> _WORK REQUEST_:
Exactly as given, transcribe each entry that follows.

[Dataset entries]
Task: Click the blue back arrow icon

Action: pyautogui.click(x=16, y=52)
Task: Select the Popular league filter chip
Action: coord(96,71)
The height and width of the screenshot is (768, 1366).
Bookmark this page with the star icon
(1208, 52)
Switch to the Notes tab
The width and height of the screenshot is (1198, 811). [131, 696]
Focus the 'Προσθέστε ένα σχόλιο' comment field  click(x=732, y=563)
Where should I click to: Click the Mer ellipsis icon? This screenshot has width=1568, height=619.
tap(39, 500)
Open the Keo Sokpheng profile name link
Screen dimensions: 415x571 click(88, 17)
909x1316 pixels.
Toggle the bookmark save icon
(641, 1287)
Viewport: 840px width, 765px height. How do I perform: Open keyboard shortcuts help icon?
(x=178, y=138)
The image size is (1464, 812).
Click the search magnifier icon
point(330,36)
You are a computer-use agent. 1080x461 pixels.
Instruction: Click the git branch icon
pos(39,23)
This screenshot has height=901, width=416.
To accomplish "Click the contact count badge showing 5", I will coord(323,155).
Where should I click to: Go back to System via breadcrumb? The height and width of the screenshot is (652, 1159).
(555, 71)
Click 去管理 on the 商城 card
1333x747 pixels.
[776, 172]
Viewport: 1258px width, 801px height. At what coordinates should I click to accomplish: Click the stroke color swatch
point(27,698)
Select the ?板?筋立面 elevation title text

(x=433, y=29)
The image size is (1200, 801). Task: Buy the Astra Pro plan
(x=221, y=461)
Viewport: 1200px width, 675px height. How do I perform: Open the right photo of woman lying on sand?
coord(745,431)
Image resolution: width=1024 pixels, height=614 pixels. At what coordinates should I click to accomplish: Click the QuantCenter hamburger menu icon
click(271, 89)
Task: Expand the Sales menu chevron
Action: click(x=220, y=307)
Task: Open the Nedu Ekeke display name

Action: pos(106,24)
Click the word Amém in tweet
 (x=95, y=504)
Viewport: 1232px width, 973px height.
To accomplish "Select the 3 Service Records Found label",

> _WRITTEN SOLUTION_:
Task: Click the blue back arrow icon

Action: pyautogui.click(x=16, y=52)
Task: Select the Popular league filter chip
Action: coord(96,71)
The height and width of the screenshot is (768, 1366).
Bookmark this page with the star icon
(1208, 52)
Switch to the Notes tab
The width and height of the screenshot is (1198, 811). [131, 696]
Focus the 'Προσθέστε ένα σχόλιο' comment field  click(x=732, y=563)
Where should I click to: Click the Mer ellipsis icon? This screenshot has width=1568, height=619.
tap(39, 500)
Open the Keo Sokpheng profile name link
Screen dimensions: 415x571 click(88, 17)
909x1316 pixels.
Toggle the bookmark save icon
(641, 1287)
Viewport: 840px width, 765px height. How do I perform: Open keyboard shortcuts help icon?
(x=178, y=138)
The image size is (1464, 812).
Click the search magnifier icon
point(330,36)
You are a computer-use agent. 1080x461 pixels.
Instruction: Click the git branch icon
pos(39,23)
This screenshot has height=901, width=416.
To accomplish "Click the contact count badge showing 5", I will coord(323,155).
Where should I click to: Go back to System via breadcrumb? The height and width of the screenshot is (652, 1159).
(555, 71)
Click 去管理 on the 商城 card
1333x747 pixels.
[776, 172]
Viewport: 1258px width, 801px height. At what coordinates should I click to accomplish: Click the stroke color swatch
point(27,698)
Select the ?板?筋立面 elevation title text

(x=433, y=29)
The image size is (1200, 801). Task: Buy the Astra Pro plan
(x=221, y=461)
Viewport: 1200px width, 675px height. How do I perform: Open the right photo of woman lying on sand?
coord(745,431)
Image resolution: width=1024 pixels, height=614 pixels. At what coordinates should I click to accomplish: Click the QuantCenter hamburger menu icon
click(271, 89)
Task: Expand the Sales menu chevron
Action: click(x=220, y=307)
Task: Open the Nedu Ekeke display name

Action: pos(106,24)
Click the word Amém in tweet
 (x=95, y=504)
Viewport: 1232px width, 973px height.
To accomplish "Select the 3 Service Records Found label",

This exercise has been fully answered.